State v. Cyr

Annotate this Case

40 Wn.2d 840 (1952)

246 P.2d 480

THE STATE OF WASHINGTON, Respondent, v. LOUIS CYR, Appellant.[1]

No. 31872.

The Supreme Court of Washington, Department Two.

July 24, 1952.

Futter, Burson & Freyd, for appellant.

Murray E. Taggart, Herbert H. Freise, and Vaughn Hubbard, for respondent.


On the early morning of May 12, 1951, Louis Cyr was discovered inside a tavern in Burbank, Walla Walla county, Washington. This was several hours after the tavern had been closed for the night. After being identified, he was permitted to leave. Later in the morning, it was found that two gallons of wine and a cigar box containing small change were missing from the tavern. The sheriff's office made an investigation, after which Cyr was arrested while he was in a Wallula, Washington, restaurant. The officers then went outside and, without a search warrant, examined Cyr's automobile. They found a half-filled jug of wine of the same brand as that taken from the tavern.
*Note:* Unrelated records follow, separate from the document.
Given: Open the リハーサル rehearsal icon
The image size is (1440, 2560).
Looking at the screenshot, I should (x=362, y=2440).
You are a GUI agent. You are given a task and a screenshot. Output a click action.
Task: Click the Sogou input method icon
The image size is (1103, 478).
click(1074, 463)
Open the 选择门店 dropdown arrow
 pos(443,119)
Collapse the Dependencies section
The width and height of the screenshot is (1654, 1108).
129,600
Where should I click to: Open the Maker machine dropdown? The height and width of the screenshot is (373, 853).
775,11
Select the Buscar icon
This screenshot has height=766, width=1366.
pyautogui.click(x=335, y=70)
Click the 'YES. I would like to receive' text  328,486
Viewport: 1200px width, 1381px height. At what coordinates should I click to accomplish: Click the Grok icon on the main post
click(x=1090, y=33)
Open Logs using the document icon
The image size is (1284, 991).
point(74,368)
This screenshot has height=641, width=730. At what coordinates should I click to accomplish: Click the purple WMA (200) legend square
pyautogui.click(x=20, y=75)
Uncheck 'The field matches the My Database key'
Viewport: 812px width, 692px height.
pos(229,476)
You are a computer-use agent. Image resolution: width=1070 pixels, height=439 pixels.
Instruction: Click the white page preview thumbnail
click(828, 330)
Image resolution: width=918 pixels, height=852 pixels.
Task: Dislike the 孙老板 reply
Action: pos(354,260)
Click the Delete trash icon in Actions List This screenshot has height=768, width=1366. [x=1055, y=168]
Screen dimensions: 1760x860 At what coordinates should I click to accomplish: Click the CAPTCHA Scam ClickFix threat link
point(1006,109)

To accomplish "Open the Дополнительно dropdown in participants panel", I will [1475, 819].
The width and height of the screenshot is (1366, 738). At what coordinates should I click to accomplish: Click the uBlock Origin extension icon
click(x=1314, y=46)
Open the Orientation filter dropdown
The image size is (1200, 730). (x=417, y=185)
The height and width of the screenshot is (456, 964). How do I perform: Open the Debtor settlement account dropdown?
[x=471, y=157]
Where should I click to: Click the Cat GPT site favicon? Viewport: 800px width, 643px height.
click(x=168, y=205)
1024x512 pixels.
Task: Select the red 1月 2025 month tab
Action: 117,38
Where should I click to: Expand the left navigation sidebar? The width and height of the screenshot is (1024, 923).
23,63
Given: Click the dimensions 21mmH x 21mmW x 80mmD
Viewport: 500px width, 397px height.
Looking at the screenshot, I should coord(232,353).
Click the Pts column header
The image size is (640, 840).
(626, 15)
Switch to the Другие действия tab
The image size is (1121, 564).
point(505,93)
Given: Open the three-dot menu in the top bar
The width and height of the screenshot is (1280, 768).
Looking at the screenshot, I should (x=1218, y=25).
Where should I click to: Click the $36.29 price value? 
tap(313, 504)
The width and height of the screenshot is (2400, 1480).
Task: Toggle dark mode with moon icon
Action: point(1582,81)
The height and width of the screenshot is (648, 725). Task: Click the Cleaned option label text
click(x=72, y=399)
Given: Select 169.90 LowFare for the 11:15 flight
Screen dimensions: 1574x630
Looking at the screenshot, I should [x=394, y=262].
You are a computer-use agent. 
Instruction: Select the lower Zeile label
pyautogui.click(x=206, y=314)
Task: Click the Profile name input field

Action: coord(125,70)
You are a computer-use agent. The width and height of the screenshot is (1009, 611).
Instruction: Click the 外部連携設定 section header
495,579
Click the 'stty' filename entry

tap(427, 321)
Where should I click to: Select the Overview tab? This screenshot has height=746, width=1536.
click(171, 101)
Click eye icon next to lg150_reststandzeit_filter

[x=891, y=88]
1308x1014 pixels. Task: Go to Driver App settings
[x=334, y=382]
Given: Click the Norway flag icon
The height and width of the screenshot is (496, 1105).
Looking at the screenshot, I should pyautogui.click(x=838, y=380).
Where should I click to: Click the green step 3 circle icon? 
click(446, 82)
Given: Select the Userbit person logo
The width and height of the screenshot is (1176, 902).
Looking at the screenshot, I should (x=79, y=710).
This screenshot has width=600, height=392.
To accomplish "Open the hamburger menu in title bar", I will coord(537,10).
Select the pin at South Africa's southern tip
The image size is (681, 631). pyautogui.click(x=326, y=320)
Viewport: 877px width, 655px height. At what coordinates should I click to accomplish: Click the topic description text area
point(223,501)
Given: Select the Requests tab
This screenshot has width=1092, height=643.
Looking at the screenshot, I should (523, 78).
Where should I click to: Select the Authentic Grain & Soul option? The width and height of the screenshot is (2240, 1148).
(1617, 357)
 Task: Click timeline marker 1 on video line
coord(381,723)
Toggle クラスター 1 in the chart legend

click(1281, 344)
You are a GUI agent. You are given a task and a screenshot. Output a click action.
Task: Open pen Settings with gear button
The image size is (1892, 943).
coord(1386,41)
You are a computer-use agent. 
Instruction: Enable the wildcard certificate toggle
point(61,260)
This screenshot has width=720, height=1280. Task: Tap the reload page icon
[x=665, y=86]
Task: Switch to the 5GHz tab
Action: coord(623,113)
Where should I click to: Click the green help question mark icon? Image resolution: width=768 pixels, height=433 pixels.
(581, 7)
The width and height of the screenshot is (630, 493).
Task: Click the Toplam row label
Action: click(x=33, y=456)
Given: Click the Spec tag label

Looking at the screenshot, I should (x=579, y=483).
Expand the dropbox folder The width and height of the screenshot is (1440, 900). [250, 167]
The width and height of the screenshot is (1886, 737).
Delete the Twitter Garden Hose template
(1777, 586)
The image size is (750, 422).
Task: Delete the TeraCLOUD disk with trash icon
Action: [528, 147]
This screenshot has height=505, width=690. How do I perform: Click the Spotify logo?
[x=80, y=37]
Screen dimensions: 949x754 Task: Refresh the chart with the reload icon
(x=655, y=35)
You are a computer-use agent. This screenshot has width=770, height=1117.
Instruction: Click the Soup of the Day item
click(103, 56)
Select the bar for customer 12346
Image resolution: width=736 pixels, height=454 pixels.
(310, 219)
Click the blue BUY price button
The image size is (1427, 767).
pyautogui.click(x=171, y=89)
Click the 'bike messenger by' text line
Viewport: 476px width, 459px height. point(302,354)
The missing cigar box and change was not found.

Cyr was thereupon brought to trial on a charge of burglary in the second degree. At the trial, he offered testimony to the effect that, while driving by the tavern, he had seen someone standing outside the building. He returned to investigate, heard footsteps, saw the back door open, and *842 entered the tavern. It was then that he was discovered by employees of the tavern owner. Defendant denied taking the wine or box of change, and testified that the wine which was discovered in his automobile had been purchased at Grandview or Sunnyside the week before.

The jury returned a verdict of guilty. Judgment was entered accordingly, and defendant appeals.

Appellant first assigns as error the admission in evidence, over his objection, of the half-filled wine jug which had been found in his automobile. Appellant asserts that this evidence was obtained as a result of an unreasonable search following a lawful arrest, in contravention of the fourteenth amendment of the Federal constitution and §§ 7 and 9, of Art. I, of the constitution of this state, and that this evidence should therefore have been suppressed.

[1] In Federal prosecutions, the fourth amendment of the Federal constitution bars the use of evidence secured through an illegal search and seizure. Weeks v. United States, 232 U.S. 383, 58 L. Ed. 652, 34 S. Ct. 341. But neither the fourth nor fourteenth amendment of the Federal constitution requires state courts to follow the rule of the Weeks case. Wolf v. Colorado, 338 U.S. 25, 93 L. Ed. 1782, 69 S. Ct. 1359. The assignment of error in question, therefore, does not present a Federal constitutional question.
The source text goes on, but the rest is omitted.